Shane Hamman

Personal information
- Born: Shane Hamman June 20, 1972 (age 54) Oklahoma City, Oklahoma, United States
- Height: 5 ft 9 in (1.75 m)

Medal record
Men's Weightlifting
Representing the United States
Pan American Games
| Gold medal – first place | 1999 Winnipeg | + 105 kg |
Powerlifting
Representing the United States
IPF World Powerlifting Championships
| 3rd | 1994 | +125kg |
| 2nd | 1995 | +125kg |
USPF National Powerlifting Championships
| 3rd | 1992 | +125kg |
| 1st | 1993 | +125kg |
| 2nd | 1994 | +125kg |
| 1st | 1995 | +125kg |
| 1st | 1996 | +125kg |

= Shane Hamman =

American weightlifter (born 1972)

Shane Hamman (born June 20, 1972) is an American Olympic weightlifter and powerlifter.

==Early years==
Shane Hamman was born in Oklahoma City, Oklahoma, and brought up in Mustang, Oklahoma. Hamman began to play soccer at the age of 6 until he was 12 years old. In his freshman year of high school, Hamman began football and was a standout for two years on the freshman and varsity squads. He also wrestled his junior year.

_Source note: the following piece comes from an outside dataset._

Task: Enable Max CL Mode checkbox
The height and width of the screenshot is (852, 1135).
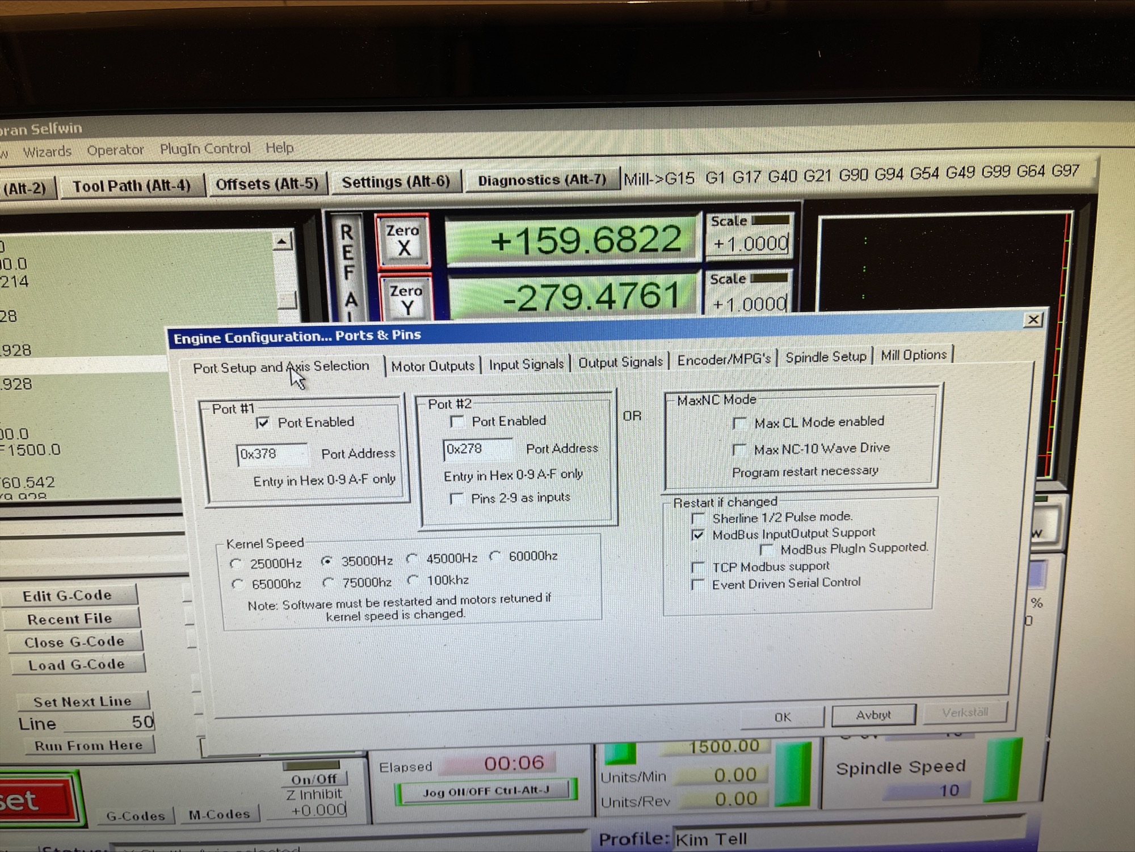Action: tap(739, 423)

Hamman grew strong lifting large pallets of produce for his father's fruit market. During high school, he had broken several teenage records. He trained as a powerlifter after high school, but after seeing the 1996 Summer Olympics, he decided to switch his career to Olympic-style weightlifting.

==Olympic weightlifting/Powerlifting==
Shane began his career as a powerlifter, competing for the International Powerlifting Federation. He competed in the IPF World Championships in 1994 & 1995, finished third and second respectively.

His greatest equipped squat was 457.5 kg at the USPF National Championships on March 9, 1996, which stood as the world record until Andrey Konovalov squatted 460 kg on November 4, 2012.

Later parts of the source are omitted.